Dataset entries
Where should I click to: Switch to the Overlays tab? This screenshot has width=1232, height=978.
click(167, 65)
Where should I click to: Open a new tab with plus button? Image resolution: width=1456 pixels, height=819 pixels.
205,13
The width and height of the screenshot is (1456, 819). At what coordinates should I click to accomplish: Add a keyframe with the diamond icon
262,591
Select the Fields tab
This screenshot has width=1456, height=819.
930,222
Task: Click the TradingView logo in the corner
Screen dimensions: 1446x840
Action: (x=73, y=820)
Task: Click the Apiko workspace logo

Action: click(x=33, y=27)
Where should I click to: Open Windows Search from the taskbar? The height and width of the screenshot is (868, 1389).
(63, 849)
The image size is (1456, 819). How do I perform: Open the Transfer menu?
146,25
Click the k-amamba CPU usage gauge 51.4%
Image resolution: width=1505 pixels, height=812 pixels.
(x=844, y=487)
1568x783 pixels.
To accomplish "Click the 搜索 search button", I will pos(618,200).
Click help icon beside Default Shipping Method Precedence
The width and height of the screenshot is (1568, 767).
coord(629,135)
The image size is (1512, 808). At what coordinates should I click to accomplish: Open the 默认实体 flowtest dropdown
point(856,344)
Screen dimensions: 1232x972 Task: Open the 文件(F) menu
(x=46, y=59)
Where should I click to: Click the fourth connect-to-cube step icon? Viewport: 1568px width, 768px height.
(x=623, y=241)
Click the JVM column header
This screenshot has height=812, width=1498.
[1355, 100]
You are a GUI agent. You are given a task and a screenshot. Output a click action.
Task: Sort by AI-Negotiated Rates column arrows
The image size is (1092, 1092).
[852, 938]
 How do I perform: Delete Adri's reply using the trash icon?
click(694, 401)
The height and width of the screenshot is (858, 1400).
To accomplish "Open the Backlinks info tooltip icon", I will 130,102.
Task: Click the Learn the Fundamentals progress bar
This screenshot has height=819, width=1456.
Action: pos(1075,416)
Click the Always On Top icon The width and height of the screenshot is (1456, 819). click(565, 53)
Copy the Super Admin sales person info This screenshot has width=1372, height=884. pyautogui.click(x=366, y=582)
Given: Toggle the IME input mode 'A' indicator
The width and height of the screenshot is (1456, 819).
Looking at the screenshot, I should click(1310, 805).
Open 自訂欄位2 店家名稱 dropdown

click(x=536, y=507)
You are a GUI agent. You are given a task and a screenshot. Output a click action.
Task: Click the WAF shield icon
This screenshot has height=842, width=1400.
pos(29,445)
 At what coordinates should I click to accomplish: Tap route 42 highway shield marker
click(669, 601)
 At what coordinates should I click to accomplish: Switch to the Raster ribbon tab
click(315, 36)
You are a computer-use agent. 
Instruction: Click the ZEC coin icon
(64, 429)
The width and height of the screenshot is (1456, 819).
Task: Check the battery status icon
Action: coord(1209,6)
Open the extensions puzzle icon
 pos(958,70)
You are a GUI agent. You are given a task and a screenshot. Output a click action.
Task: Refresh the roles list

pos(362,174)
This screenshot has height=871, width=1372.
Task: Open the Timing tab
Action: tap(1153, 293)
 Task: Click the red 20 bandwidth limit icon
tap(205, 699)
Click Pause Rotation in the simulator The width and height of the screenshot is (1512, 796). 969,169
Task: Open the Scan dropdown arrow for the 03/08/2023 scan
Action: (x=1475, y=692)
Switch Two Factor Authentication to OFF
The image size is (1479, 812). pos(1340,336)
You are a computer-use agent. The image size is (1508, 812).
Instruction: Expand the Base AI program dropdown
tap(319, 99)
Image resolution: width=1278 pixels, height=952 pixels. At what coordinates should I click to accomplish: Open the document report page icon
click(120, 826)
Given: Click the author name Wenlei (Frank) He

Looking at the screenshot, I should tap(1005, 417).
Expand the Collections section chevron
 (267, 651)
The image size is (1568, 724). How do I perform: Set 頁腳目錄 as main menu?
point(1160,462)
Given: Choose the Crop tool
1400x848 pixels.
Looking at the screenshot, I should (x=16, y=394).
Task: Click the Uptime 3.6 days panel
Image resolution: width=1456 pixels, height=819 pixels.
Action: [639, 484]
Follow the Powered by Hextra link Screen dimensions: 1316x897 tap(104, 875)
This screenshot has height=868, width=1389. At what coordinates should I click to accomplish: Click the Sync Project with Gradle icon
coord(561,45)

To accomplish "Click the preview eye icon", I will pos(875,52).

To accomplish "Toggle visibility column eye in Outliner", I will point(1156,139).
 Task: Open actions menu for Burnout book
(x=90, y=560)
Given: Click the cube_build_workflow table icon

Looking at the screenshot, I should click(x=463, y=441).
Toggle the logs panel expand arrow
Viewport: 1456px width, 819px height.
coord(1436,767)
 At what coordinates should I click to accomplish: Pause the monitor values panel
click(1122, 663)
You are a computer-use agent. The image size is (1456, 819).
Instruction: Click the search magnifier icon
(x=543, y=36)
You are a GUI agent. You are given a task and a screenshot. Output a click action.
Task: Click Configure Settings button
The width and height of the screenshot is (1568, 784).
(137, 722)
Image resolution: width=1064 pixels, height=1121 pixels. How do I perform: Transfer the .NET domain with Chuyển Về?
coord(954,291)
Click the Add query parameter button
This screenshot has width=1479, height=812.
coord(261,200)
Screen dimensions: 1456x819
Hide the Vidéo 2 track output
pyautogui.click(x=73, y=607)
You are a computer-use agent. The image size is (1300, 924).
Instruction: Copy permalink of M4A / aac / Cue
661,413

Your goal - What you return must be the entries, given again word for word.

Written solution -
Where should I click to: Switch to the Overlays tab? This screenshot has width=1232, height=978.
click(167, 65)
Where should I click to: Open a new tab with plus button? Image resolution: width=1456 pixels, height=819 pixels.
205,13
The width and height of the screenshot is (1456, 819). At what coordinates should I click to accomplish: Add a keyframe with the diamond icon
262,591
Select the Fields tab
This screenshot has width=1456, height=819.
930,222
Task: Click the TradingView logo in the corner
Screen dimensions: 1446x840
Action: (x=73, y=820)
Task: Click the Apiko workspace logo

Action: click(x=33, y=27)
Where should I click to: Open Windows Search from the taskbar? The height and width of the screenshot is (868, 1389).
(63, 849)
The image size is (1456, 819). How do I perform: Open the Transfer menu?
146,25
Click the k-amamba CPU usage gauge 51.4%
Image resolution: width=1505 pixels, height=812 pixels.
(x=844, y=487)
1568x783 pixels.
To accomplish "Click the 搜索 search button", I will pos(618,200).
Click help icon beside Default Shipping Method Precedence
The width and height of the screenshot is (1568, 767).
coord(629,135)
The image size is (1512, 808). At what coordinates should I click to accomplish: Open the 默认实体 flowtest dropdown
point(856,344)
Screen dimensions: 1232x972 Task: Open the 文件(F) menu
(x=46, y=59)
Where should I click to: Click the fourth connect-to-cube step icon? Viewport: 1568px width, 768px height.
(x=623, y=241)
Click the JVM column header
This screenshot has height=812, width=1498.
[1355, 100]
You are a GUI agent. You are given a task and a screenshot. Output a click action.
Task: Sort by AI-Negotiated Rates column arrows
The image size is (1092, 1092).
[852, 938]
 How do I perform: Delete Adri's reply using the trash icon?
click(694, 401)
The height and width of the screenshot is (858, 1400).
To accomplish "Open the Backlinks info tooltip icon", I will 130,102.
Task: Click the Learn the Fundamentals progress bar
This screenshot has height=819, width=1456.
Action: pos(1075,416)
Click the Always On Top icon The width and height of the screenshot is (1456, 819). click(565, 53)
Copy the Super Admin sales person info This screenshot has width=1372, height=884. pyautogui.click(x=366, y=582)
Given: Toggle the IME input mode 'A' indicator
The width and height of the screenshot is (1456, 819).
Looking at the screenshot, I should click(1310, 805).
Open 自訂欄位2 店家名稱 dropdown

click(x=536, y=507)
You are a GUI agent. You are given a task and a screenshot. Output a click action.
Task: Click the WAF shield icon
This screenshot has height=842, width=1400.
pos(29,445)
 At what coordinates should I click to accomplish: Tap route 42 highway shield marker
click(669, 601)
 At what coordinates should I click to accomplish: Switch to the Raster ribbon tab
click(315, 36)
You are a computer-use agent. 
Instruction: Click the ZEC coin icon
(64, 429)
The width and height of the screenshot is (1456, 819).
Task: Check the battery status icon
Action: coord(1209,6)
Open the extensions puzzle icon
 pos(958,70)
You are a GUI agent. You are given a task and a screenshot. Output a click action.
Task: Refresh the roles list

pos(362,174)
This screenshot has height=871, width=1372.
Task: Open the Timing tab
Action: tap(1153, 293)
 Task: Click the red 20 bandwidth limit icon
tap(205, 699)
Click Pause Rotation in the simulator The width and height of the screenshot is (1512, 796). 969,169
Task: Open the Scan dropdown arrow for the 03/08/2023 scan
Action: (x=1475, y=692)
Switch Two Factor Authentication to OFF
The image size is (1479, 812). pos(1340,336)
You are a computer-use agent. The image size is (1508, 812).
Instruction: Expand the Base AI program dropdown
tap(319, 99)
Image resolution: width=1278 pixels, height=952 pixels. At what coordinates should I click to accomplish: Open the document report page icon
click(120, 826)
Given: Click the author name Wenlei (Frank) He

Looking at the screenshot, I should tap(1005, 417).
Expand the Collections section chevron
 (267, 651)
The image size is (1568, 724). How do I perform: Set 頁腳目錄 as main menu?
point(1160,462)
Given: Choose the Crop tool
1400x848 pixels.
Looking at the screenshot, I should (x=16, y=394).
Task: Click the Uptime 3.6 days panel
Image resolution: width=1456 pixels, height=819 pixels.
Action: [639, 484]
Follow the Powered by Hextra link Screen dimensions: 1316x897 tap(104, 875)
This screenshot has height=868, width=1389. At what coordinates should I click to accomplish: Click the Sync Project with Gradle icon
coord(561,45)

To accomplish "Click the preview eye icon", I will pos(875,52).

To accomplish "Toggle visibility column eye in Outliner", I will point(1156,139).
 Task: Open actions menu for Burnout book
(x=90, y=560)
Given: Click the cube_build_workflow table icon

Looking at the screenshot, I should click(x=463, y=441).
Toggle the logs panel expand arrow
Viewport: 1456px width, 819px height.
coord(1436,767)
 At what coordinates should I click to accomplish: Pause the monitor values panel
click(1122, 663)
You are a computer-use agent. The image size is (1456, 819).
Instruction: Click the search magnifier icon
(x=543, y=36)
You are a GUI agent. You are given a task and a screenshot. Output a click action.
Task: Click Configure Settings button
The width and height of the screenshot is (1568, 784).
(137, 722)
Image resolution: width=1064 pixels, height=1121 pixels. How do I perform: Transfer the .NET domain with Chuyển Về?
coord(954,291)
Click the Add query parameter button
This screenshot has width=1479, height=812.
coord(261,200)
Screen dimensions: 1456x819
Hide the Vidéo 2 track output
pyautogui.click(x=73, y=607)
You are a computer-use agent. The image size is (1300, 924).
Instruction: Copy permalink of M4A / aac / Cue
661,413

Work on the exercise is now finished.